His words send sparks of electricity through my veins. I push back against him, meeting his thrusts, and the angle shifts just enough that he hits that spot inside me that makes stars burst behind my eyelids.

"Fuck, just like that," he groans, his grip tightening. "Take what you need from me. Use me."

The permission, the encouragement, breaks something loose inside me. I start moving with more purpose, rolling my hips, chasing that building pressure. His breathing becomes harsher, more ragged, and I feel him twitch inside me.

"You're going to make me lose it," he says through gritted teeth. "The way you move, the sounds you make, how tight you are around me. Jesus Christ, Roxanne."

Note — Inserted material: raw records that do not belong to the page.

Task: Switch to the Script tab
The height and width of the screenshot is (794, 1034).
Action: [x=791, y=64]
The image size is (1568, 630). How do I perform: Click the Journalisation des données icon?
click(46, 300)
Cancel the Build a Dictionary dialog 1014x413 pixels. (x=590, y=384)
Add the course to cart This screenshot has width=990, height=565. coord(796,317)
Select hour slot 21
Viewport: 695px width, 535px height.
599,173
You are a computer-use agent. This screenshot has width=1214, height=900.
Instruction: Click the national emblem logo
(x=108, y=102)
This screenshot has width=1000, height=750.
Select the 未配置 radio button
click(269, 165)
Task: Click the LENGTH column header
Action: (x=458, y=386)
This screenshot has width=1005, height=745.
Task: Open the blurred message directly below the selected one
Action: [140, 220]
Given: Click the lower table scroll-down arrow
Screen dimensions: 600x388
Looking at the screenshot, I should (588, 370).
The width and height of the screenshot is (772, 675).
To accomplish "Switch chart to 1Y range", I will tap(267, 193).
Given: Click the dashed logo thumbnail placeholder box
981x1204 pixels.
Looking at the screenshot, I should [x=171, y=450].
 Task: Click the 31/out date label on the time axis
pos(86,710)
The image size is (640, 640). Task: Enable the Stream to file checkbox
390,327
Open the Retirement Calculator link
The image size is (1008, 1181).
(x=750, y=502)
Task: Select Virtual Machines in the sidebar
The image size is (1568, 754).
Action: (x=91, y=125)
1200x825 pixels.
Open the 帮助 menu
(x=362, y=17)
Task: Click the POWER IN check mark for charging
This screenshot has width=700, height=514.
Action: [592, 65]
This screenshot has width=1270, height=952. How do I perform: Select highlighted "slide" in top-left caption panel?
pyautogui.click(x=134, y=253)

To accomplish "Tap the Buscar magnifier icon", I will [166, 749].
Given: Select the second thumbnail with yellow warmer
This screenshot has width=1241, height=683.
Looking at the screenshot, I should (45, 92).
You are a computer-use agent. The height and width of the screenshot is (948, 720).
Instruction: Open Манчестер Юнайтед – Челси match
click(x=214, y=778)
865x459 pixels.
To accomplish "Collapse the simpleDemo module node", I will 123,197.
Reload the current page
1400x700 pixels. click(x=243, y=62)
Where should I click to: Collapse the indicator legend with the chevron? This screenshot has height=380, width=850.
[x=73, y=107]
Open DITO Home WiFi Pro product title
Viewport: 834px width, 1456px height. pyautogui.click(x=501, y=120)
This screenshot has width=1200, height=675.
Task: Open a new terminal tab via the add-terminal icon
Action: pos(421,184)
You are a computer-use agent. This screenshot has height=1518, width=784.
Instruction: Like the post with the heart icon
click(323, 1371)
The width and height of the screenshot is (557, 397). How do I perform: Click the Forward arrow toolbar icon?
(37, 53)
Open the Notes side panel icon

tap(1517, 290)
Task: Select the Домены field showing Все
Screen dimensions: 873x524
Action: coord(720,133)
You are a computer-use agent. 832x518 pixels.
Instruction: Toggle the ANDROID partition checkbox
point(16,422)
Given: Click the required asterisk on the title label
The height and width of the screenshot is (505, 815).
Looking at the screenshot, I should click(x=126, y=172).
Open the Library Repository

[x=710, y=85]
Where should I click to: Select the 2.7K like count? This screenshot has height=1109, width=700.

When I feel his palm lower, moving to where he's still sliding in and out of me, where we're joined, I turn my head to him and capture his mouth with mine. I need to taste him, need that connection. The kiss is messy, all tongue and teeth and desperation.

He doesn't stop, doesn't pause, like he physically can't, like stopping would cause him actual pain.

His fingers trace where we're connected, feeling himself move in and out of me, and the intimacy of the gesture makes my breath catch. "So wet for me," he murmurs against my lips. "Feel that? Feel how perfectly your body takes me? Like you were made for this. Made for me."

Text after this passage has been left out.